Nel primo caso, la costituzione del patrimonio destinato comporta la individuazione di beni o, comunque, di una parte del patrimonio che, per effetto della destinazione, cessa di costituire oggetto della garanzia patrimoniale generica dei creditori della società per divenire esclusivamente oggetto della garanzia patrimoniale dei creditori delle obbligazioni poste in essere per intraprendere e realizzare l'affare. I patrimoni destinati costituiti secondo il modello descritto non possono, comunque, avere un valore complessivamente superiore al 10% del patrimonio netto della società, né possono essere ipotizzati per l'esercizio di attività riservate in base alle leggi speciali.
L'art. 2447decies c.c. disciplina l'altra forma particolare che può assumere la separazione patrimoniale: il finanziamento destinato a uno specifico affare, il cui contratto costitutivo prevede che al rimborso totale o parziale del finanziamento vadano destinati, in via esclusiva, tutti o parte dei proventi derivanti dall'affare stesso.
I proventi dell'operazione costituiscono patrimonio separato da quello della società a condizione che: copia del contratto sia depositata per l'iscrizione presso il registro delle imprese; la società adotti sistemi di incasso e di contabilizzazione idonei ad individuare in ogni momento i proventi dell'affare e a tenerli separati dal restante patrimonio della società.

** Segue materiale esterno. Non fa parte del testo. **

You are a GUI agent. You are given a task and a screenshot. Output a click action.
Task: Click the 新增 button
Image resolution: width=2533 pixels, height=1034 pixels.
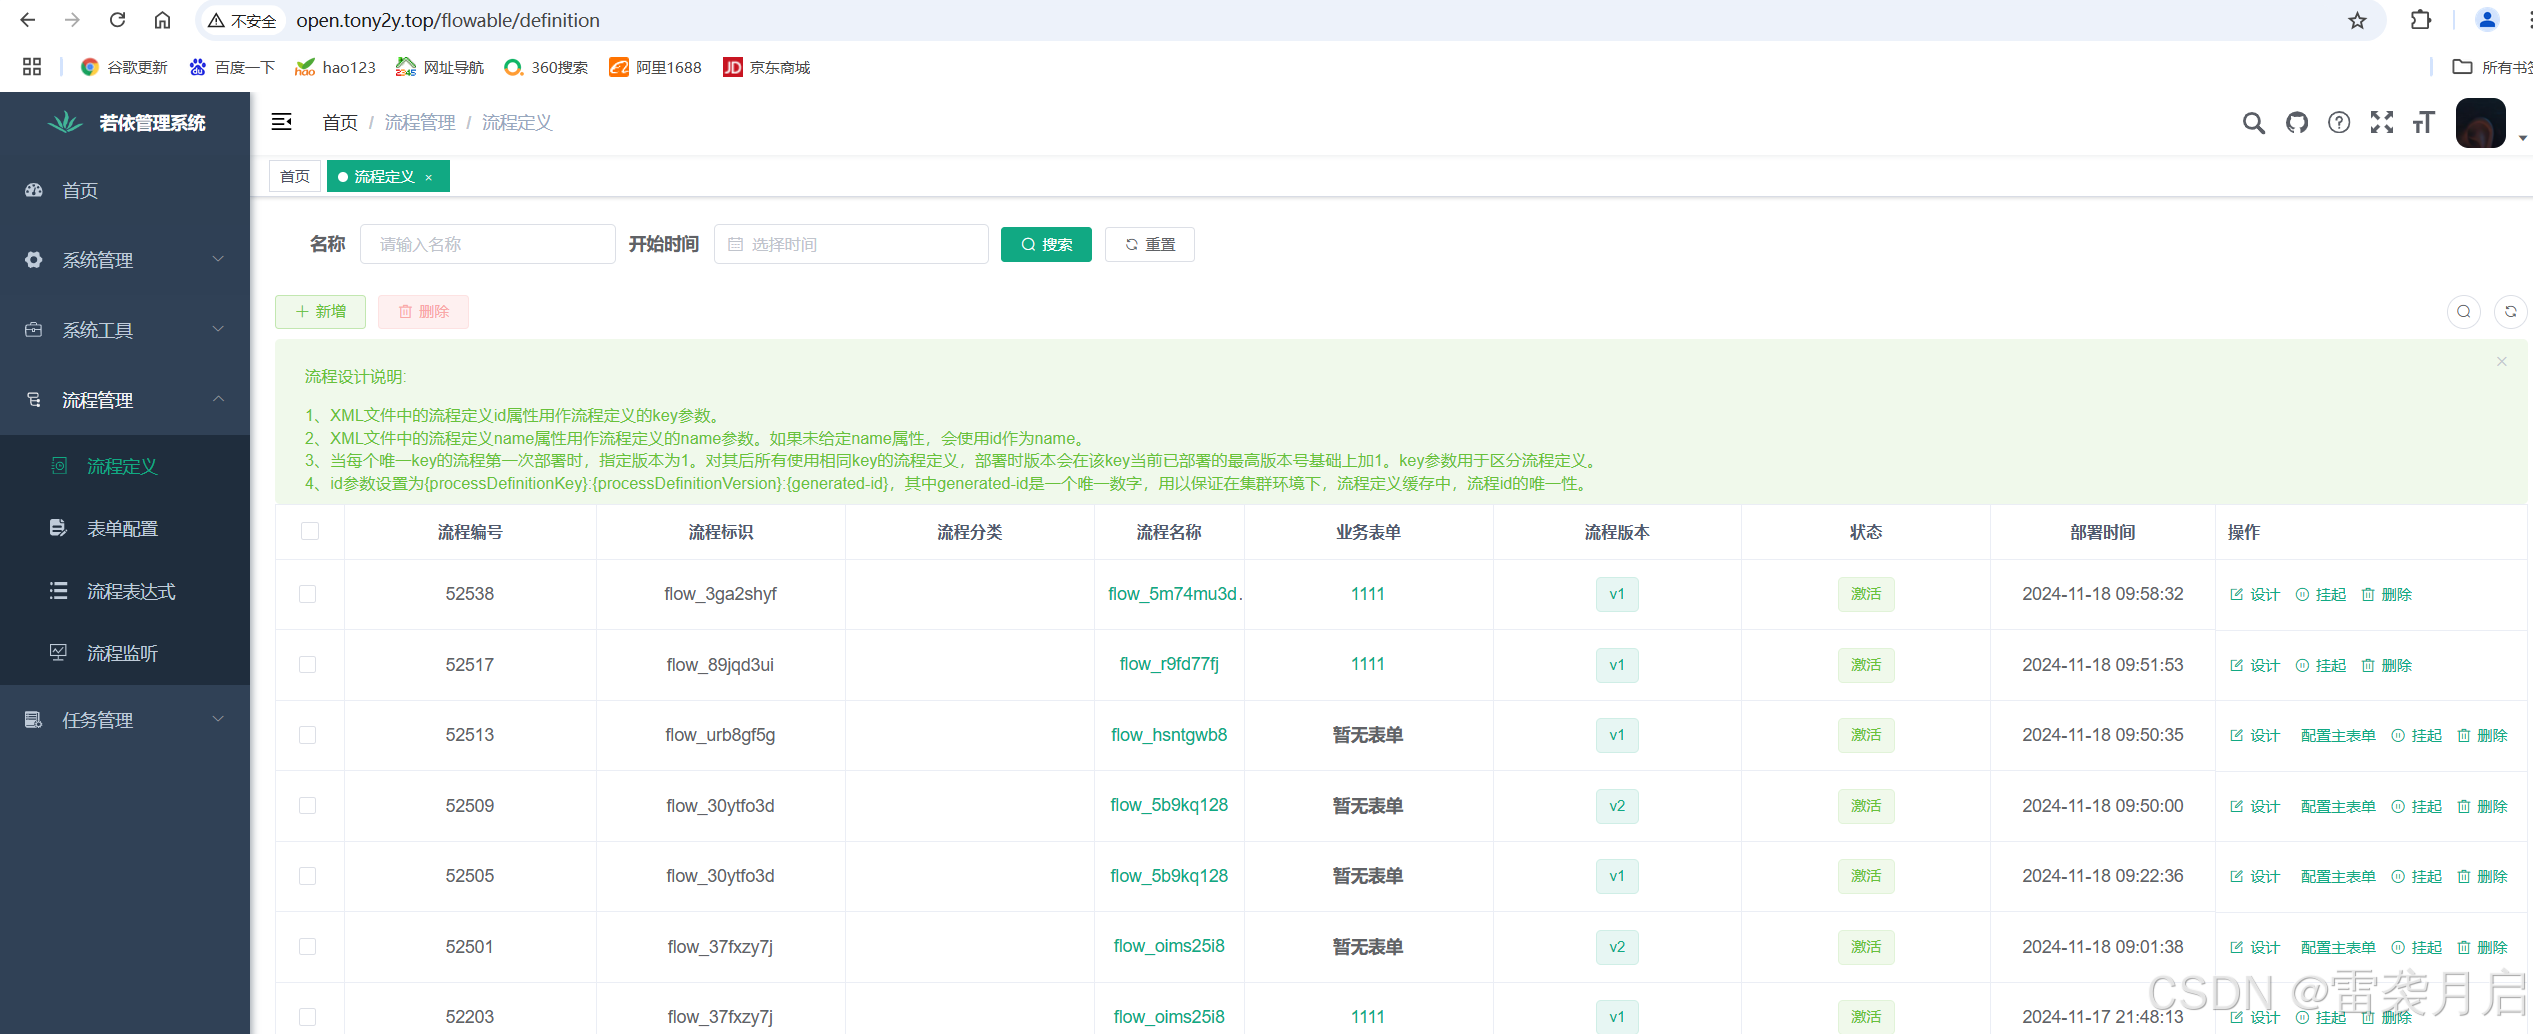(x=320, y=311)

Se sussistono tali condizioni, i terzi che abbiano finanziato la società per lo svolgimento dello specifico affare potranno aggredire esclusivamente il patrimonio separato, con esclusione di ogni azione sul residuo patrimonio della società.
() sociale (d. comm.)
Mentre il capitale sociale è il valore in danaro dei conferimenti degli azionisti, quale risulta dalla valutazione fatta nell'atto costitutivo, il (—) rappresenta l'effettivo ammontare delle risorse economiche di una società, costituito, cioè, dal complesso di attività e passività della società effettivamente esistenti in un dato momento.
Nel (—) rientrano infatti gli investimenti del capitale sociale, il capitale non investito, gli utili non distribuiti, le riserve e ogni altro rapporto giuridico a contenuto economico.
Il (—) e il capitale sociale coincidono:
— nel caso, senz'altro teorico, in cui il capitale della società resti inoperoso, non venga cioè investito;
— solo all'atto costitutivo della società, momento in cui vi è perfetta identità tra capitale e (—), proprio perché la società non ha intrapreso ancora nessuna attività.
Durante la vita della società, invece, può accadere che il valore effettivo del patrimonio netto sia superiore alla cifra capitale, in conseguenza di incrementi patrimoniali dipendenti dall'attività sociale e non distribuiti ai soci; oppure si riduca al di sotto della cifra capitale, in conseguenza di perdite.